Ben-Atar opposed the program’s decision to remain neutral. “As an American historian who delivered in 1987 his first paper at the annual meeting of the American Studies Association and served on the executive committee of Fordham’s American Studies program, I wanted Fordham’s program to sever official ties with the national organization until it rescinded the measure,” he wrote in Tablet. 

Ultimately, Ben-Atar and five affiliated faculty members resigned from the American Studies program.

According to a statement released by Micki McGee, director of the American Studies program,  on Oct. 21, Ben-Atar subsequently sent emails to her, and others, describing her as anti-Semitic because she did not publicly object the boycott, and threatening to “fight the American Studies Program at Fordham in every forum and in every way” if the program did not withdraw from the ASA. 

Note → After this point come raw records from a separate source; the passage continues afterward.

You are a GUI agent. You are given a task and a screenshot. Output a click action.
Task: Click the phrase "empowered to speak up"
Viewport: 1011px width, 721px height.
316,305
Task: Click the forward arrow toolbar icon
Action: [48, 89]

These actions led McGee to file a Title IX complaint, which led to an investigation of Ben-Atar. After a few administrative mistakes that included a failure to disclose what charges were brought against him, Ben-Atar was ultimately cleared of all charges, but was found having violated the University’s code of civility. 

Ben-Atar’s commentary went viral and was picked up by multiple news organizations, including Legal Insurrection, Insider Higher Ed and the New York Post.